- _YOUR GOAL_:
Rewrite the treatment and survival analysis text between "2.3.4 Treatment vs. TNM" and "the plot above.", inclusive, with "tumor size" changed to "tumor diameter".

2.3.3 age + Treatment vs. Survival Times

age + Treatment vs. dtime

As we were visualizing for Treatment vs. dtime, we found that Hormontherapy generally has a weaker effect than Chemotherapy, but we think there might be some confounding variables that leads to such conclusion. One that we discovered is age:

age + Treatment vs. rtime

It might be difficult to see from the plots right now, so we decided to make a partial plot of the full plot by filtering the patients who did not take either treatment out.

age + Treatment vs. dtime

age + Treatment vs. rtime

From the two plots above we could see that the patients who took either chemo therapy or hormon therapy are clearly clusterd. For the group who only took chemotherapy, most patients’ age are located below 50 years old. For the group who only took hormontherapy, most patients’ age are located above 50 years old. This is because chemotherapy might have more negative effects for patients at larger age than hormontherapy and thus would effect survival if the wrong therapy is given. Generally, hormontherapy is more friendly to elder people but chemotherapy has better effect.

2.3.4 Treatment vs. TNM

Treatment vs. size

We are also interested to see if there are any other factors that would affect a patient’s decision on the treatment he/she takes other than his/her age. We thought we could stick with the TNM system and we started with tumor size. Generally, there is no obvious distinction in the treatment taken among different sizes of tumor as we can see from the plot above.

Treatment vs. Nodes_level

This time we are checking if there are difference in Treatment with respect to different positive lymph node levels. Now we are onto something interesting. We can see that none of the N0 patients in our dataset have taken either chemotherapy or hormontherapy. we think that it is possible that chemotherapy and hormontherapy are for severer patients and they might just be “overkill” for mild patients.

- _GIVEN ENTRIES_:
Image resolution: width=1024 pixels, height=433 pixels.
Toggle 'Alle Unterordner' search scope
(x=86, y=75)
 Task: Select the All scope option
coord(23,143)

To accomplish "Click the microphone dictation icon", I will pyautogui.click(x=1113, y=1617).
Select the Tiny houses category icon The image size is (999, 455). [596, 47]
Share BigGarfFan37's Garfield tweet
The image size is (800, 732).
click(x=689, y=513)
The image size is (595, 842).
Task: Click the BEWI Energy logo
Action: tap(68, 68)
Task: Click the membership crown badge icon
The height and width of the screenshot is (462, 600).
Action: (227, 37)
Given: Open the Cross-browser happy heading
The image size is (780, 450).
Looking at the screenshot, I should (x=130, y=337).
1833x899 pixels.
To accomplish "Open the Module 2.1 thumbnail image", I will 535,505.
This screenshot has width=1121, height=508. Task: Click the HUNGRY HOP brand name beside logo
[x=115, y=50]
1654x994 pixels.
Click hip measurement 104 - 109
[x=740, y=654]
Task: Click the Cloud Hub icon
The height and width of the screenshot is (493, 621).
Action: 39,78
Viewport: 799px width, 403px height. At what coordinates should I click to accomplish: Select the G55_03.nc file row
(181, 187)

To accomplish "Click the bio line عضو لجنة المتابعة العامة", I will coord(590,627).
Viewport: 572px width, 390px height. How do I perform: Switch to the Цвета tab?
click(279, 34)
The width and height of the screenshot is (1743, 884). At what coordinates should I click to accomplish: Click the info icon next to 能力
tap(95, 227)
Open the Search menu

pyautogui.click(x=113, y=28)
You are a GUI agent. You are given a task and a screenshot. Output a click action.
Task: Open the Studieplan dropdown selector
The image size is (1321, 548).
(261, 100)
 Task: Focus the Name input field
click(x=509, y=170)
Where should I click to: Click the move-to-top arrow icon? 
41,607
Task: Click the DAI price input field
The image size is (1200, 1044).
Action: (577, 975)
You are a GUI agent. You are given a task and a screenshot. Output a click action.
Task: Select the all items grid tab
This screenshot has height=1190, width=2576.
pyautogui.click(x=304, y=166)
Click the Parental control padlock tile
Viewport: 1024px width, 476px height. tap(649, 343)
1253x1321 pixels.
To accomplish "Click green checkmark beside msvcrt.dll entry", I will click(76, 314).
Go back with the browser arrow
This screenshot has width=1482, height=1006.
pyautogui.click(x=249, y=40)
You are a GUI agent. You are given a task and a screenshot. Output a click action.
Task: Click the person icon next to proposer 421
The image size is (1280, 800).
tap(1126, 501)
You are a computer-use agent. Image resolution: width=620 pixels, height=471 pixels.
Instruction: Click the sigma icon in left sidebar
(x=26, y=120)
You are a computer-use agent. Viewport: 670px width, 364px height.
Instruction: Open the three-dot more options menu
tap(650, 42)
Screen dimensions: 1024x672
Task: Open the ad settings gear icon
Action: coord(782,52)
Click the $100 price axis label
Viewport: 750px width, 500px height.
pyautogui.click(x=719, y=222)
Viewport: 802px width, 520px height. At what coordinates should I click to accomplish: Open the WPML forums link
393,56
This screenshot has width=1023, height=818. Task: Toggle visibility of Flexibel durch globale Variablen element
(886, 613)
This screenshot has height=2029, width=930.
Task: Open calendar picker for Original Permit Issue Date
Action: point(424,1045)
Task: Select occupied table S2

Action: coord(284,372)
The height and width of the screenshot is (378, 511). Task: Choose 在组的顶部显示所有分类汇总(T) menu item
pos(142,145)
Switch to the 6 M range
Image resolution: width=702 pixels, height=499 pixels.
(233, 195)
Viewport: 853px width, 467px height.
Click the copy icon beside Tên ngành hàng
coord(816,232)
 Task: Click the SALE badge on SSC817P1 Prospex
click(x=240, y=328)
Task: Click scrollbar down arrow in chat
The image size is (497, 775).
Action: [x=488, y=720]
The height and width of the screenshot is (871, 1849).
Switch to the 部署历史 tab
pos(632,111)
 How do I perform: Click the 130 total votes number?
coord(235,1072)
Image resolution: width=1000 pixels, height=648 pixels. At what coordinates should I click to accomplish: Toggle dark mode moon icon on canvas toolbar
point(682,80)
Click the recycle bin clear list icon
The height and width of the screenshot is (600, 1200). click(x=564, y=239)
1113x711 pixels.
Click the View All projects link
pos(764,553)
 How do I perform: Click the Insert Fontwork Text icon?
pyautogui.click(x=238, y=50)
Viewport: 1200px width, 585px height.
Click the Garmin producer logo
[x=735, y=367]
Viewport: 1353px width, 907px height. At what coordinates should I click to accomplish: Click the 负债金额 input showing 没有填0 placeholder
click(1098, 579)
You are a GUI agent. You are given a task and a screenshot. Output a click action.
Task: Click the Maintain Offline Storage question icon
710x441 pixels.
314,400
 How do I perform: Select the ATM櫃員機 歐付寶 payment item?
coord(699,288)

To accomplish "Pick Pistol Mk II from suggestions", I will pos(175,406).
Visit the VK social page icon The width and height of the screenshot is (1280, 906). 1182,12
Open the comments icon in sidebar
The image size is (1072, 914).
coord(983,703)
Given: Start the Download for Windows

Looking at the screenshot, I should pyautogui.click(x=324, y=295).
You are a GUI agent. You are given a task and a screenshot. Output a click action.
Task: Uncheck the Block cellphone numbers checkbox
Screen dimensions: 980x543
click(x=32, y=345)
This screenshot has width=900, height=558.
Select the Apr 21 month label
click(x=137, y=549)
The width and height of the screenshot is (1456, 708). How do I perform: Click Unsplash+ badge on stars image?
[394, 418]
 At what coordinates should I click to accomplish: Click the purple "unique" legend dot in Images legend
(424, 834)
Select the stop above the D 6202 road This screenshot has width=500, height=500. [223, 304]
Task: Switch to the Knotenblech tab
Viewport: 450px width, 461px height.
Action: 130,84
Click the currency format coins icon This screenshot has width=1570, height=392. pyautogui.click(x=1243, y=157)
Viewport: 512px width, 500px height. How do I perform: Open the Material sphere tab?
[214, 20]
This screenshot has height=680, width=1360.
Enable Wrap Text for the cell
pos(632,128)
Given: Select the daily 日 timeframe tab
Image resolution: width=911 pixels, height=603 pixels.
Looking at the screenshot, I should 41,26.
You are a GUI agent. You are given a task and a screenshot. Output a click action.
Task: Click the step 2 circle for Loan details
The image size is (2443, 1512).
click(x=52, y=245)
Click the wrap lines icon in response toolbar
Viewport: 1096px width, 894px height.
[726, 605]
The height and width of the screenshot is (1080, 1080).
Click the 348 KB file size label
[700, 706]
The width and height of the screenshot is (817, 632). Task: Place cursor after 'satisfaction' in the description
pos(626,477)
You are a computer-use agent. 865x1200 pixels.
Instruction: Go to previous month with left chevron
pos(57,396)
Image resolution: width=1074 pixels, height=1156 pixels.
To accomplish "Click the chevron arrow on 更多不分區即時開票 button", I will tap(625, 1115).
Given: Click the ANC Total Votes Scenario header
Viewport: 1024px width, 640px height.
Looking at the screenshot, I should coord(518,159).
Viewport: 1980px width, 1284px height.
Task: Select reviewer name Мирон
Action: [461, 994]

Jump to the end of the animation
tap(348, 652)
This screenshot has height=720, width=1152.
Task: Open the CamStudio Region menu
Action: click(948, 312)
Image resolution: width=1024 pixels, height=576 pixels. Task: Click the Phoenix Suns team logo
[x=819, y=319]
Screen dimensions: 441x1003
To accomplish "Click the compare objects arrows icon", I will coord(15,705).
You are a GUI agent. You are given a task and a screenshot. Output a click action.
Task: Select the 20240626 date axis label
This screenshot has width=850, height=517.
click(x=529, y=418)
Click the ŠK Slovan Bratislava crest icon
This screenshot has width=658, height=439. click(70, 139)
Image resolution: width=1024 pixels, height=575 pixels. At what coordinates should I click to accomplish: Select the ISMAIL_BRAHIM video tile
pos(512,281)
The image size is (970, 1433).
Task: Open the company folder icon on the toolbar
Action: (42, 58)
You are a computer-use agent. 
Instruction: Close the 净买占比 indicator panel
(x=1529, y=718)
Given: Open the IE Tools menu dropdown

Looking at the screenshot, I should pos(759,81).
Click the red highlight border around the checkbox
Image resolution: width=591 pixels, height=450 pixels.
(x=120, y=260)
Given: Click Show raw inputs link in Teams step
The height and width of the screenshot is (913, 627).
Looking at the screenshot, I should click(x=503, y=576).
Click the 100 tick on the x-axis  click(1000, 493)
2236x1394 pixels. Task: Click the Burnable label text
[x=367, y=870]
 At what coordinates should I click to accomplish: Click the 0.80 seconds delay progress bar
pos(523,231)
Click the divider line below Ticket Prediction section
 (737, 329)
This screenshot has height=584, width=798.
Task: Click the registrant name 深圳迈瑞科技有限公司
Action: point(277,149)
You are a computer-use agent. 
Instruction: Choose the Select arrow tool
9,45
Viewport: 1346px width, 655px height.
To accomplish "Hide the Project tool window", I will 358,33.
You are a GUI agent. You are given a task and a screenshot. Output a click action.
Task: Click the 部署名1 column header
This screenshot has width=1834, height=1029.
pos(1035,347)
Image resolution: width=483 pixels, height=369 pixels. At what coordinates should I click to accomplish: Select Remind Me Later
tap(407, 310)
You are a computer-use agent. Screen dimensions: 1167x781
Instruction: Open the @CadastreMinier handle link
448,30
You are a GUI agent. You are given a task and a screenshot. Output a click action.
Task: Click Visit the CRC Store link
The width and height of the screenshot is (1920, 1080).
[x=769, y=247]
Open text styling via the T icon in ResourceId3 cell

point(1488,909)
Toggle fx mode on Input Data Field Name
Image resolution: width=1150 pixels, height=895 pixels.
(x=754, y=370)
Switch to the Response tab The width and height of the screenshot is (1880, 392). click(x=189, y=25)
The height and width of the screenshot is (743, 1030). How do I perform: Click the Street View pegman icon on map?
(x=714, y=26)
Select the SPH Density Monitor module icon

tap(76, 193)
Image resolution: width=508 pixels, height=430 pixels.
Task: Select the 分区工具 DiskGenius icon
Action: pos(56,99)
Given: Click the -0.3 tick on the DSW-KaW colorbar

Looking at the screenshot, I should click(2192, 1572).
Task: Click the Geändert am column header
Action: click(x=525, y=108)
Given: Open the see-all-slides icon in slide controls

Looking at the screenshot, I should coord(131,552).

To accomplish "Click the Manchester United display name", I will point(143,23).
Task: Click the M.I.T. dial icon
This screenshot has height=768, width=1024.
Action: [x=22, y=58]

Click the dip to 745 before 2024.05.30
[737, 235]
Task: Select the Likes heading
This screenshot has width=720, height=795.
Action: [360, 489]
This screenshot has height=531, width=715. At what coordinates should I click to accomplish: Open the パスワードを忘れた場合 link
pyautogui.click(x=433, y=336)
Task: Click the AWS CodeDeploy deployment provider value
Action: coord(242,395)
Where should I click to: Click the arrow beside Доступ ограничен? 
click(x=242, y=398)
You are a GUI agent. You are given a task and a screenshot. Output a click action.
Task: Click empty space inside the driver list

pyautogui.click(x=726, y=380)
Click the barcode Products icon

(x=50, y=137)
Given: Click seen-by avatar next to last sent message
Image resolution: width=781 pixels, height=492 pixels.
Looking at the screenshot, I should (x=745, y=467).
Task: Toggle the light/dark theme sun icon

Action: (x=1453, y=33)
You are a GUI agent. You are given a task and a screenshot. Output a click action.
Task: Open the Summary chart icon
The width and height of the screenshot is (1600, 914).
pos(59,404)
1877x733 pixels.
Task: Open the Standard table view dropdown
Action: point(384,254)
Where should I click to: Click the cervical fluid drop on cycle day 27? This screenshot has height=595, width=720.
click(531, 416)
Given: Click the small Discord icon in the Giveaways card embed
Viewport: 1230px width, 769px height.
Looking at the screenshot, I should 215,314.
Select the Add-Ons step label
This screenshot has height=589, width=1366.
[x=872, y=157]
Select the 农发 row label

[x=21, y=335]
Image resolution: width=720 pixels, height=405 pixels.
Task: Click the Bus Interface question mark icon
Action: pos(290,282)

- _TASK RESULT_:
2.3.4 Treatment vs. TNM

Treatment vs. size

We are also interested to see if there are any other factors that would affect a patient’s decision on the treatment he/she takes other than his/her age. We thought we could stick with the TNM system and we started with tumor diameter. Generally, there is no obvious distinction in the treatment taken among different sizes of tumor as we can see from the plot above.